My intuition concerns the meanings we assign to the sight of another human. In the world of villages and small towns where almost everyone knows each other or at least recognizes each other, a sighting is full of background knowledge: the person you see is so-and-so’s daughter; she goes to your church; she is two grades ahead of you in school. If she sees you too, a wave and a hello is mandatory and natural. Our glimpses of each other are embedded in a pre-existing, invisible bedrock of actual relationships and known history.

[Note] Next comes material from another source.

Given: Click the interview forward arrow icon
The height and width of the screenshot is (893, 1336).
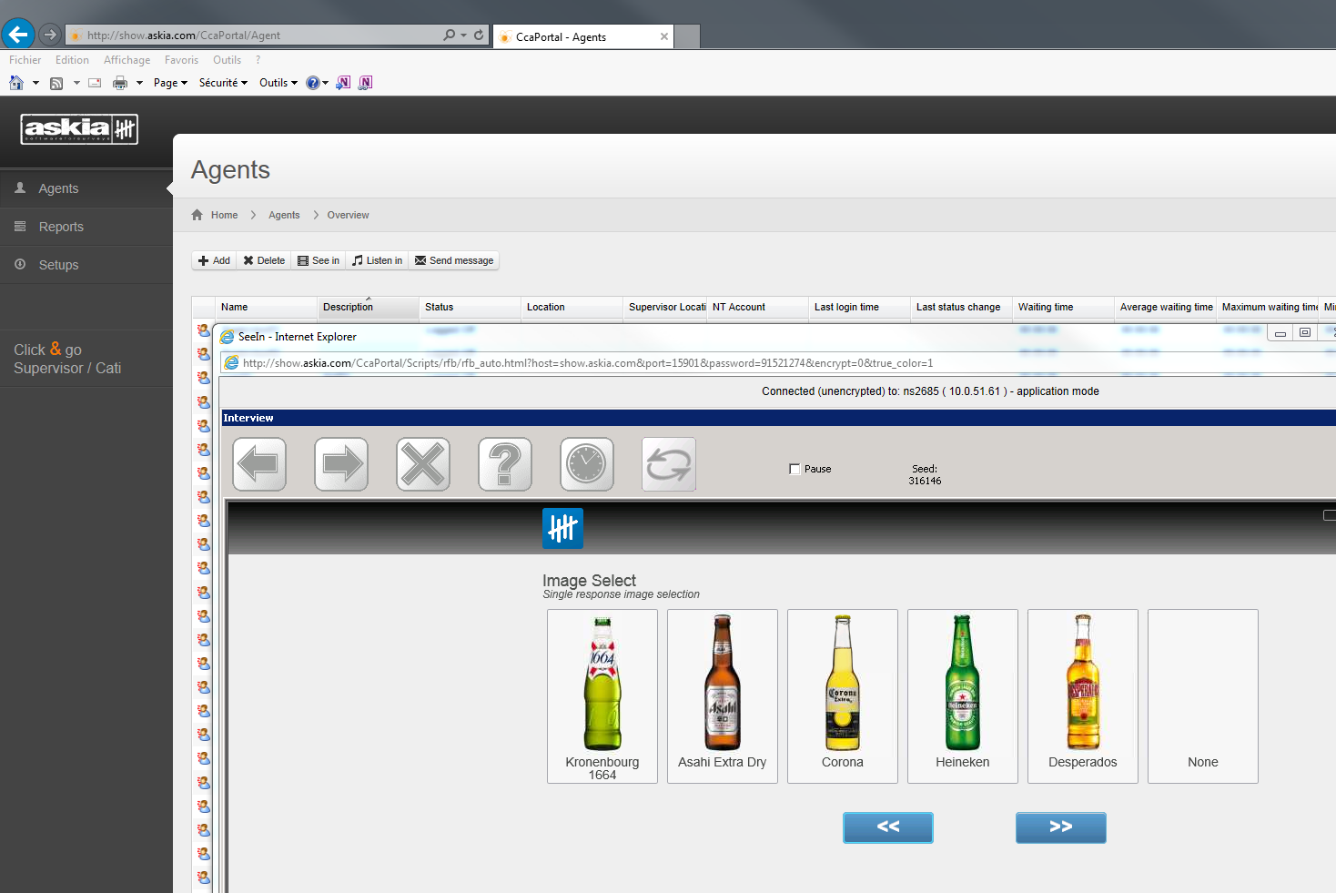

Not so in a big city. The randomness of a metropolis should not be overstated, mind you – after all, commuters pass through a limited set of locations on a daily basis, and it is typical to see faces repeated over weeks and months as one makes one’s way to work and back. But familiarity is not meaning. A second glimpse of a beautiful woman that one may have seen once before does not make her any better known to you. However much you may attempt to deduce from her clothing, her age, her hair, her way of standing, the presence or absence of polish on her nails, indeed whatever observations you may have captured from that glance and then filtered through your almost certainly inaccurate mental model of demographics, neighbourhoods, and character types… after all that, you don’t really know anything.

And then the subway doors open and she disappears into the crowd on the platform.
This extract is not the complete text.